WORK TO COMPLETE: Your answer must consist of exactly the lines below, starting with the line with "The image size is (1544, 867)." and going on through the line with "Instruction: Open the ATI", and nothing else.

THE RECORDS:

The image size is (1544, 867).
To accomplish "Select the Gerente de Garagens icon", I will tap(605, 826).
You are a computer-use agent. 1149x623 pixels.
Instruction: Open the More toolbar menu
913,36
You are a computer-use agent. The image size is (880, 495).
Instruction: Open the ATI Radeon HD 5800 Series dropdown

---

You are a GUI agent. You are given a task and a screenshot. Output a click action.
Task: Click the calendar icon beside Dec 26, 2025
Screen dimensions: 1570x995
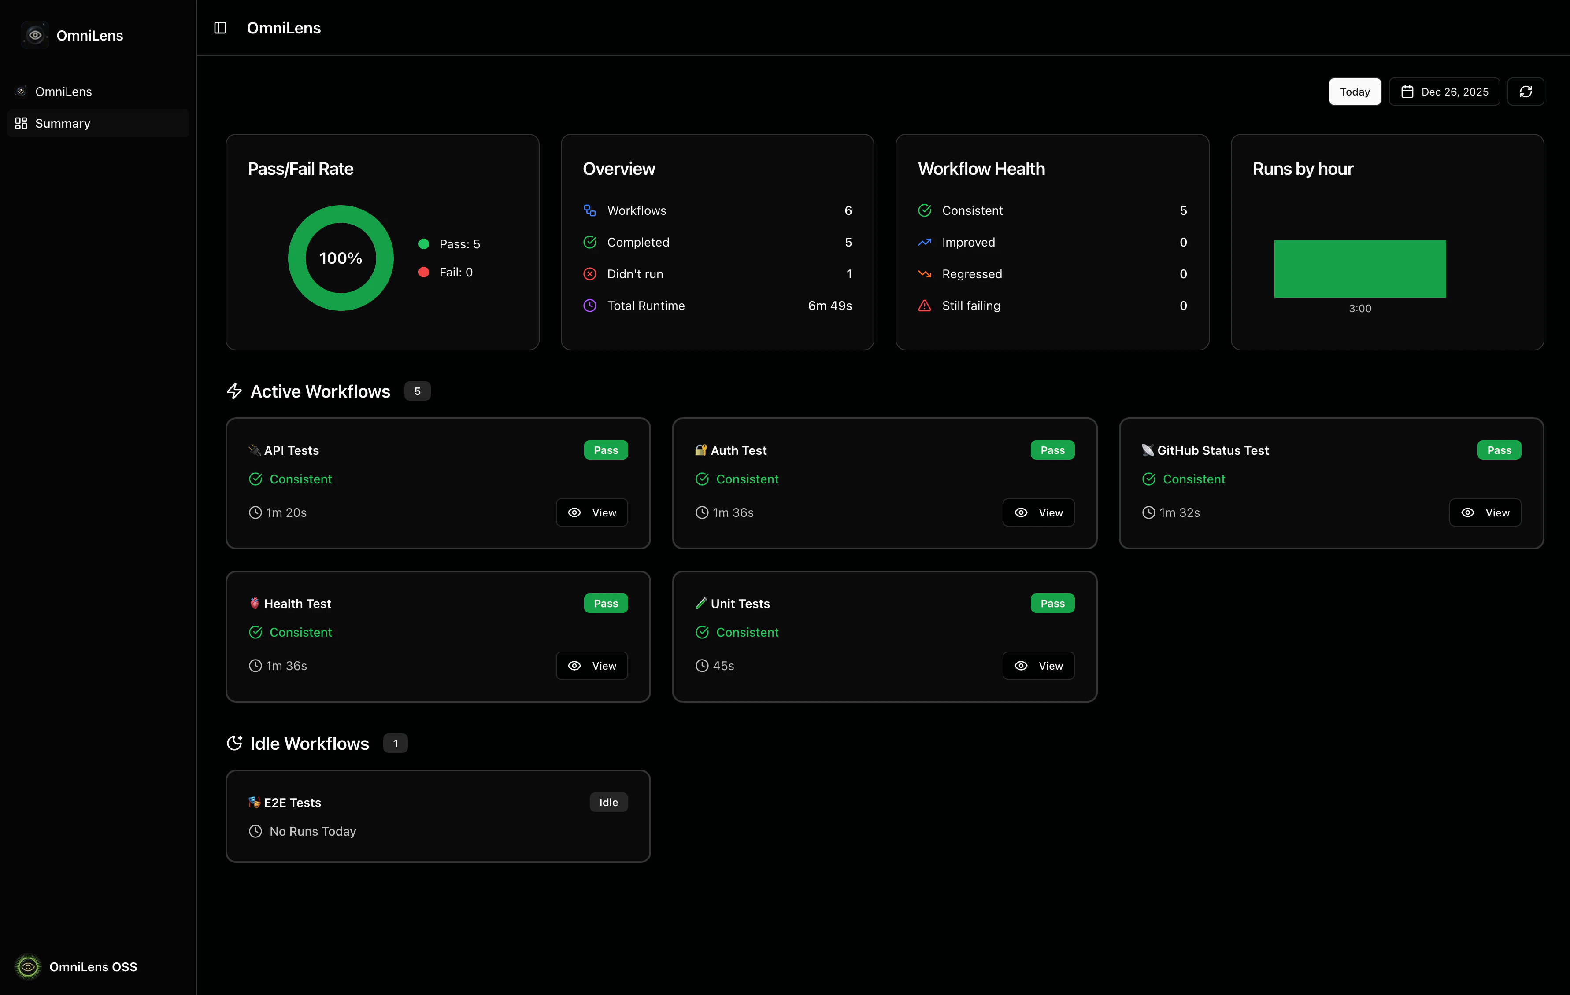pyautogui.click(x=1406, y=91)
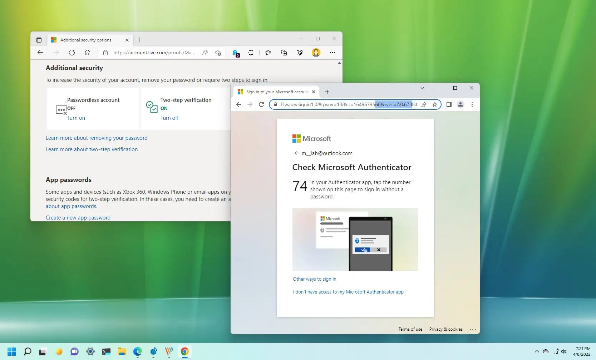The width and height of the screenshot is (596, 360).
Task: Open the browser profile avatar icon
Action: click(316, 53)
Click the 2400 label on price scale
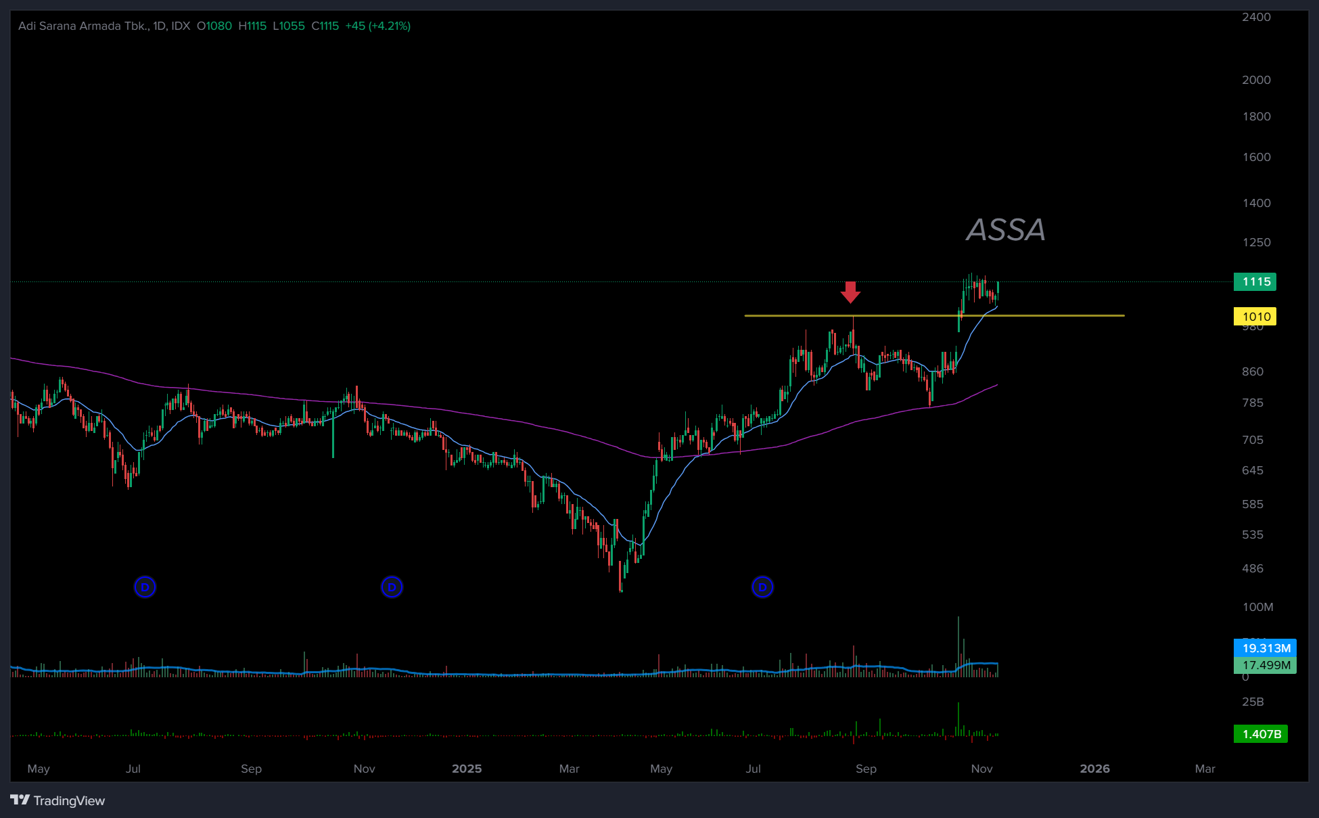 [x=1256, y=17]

---

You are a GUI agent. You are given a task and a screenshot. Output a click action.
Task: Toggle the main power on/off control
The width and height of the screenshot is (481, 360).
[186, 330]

EXERCISE ANSWER:
The image size is (1544, 867).
To accomplish "Select the Gerente de Garagens icon", I will tap(605, 826).
You are a computer-use agent. 1149x623 pixels.
Instruction: Open the More toolbar menu
913,36
You are a computer-use agent. The image size is (880, 495).
Instruction: Open the ATI Radeon HD 5800 Series dropdown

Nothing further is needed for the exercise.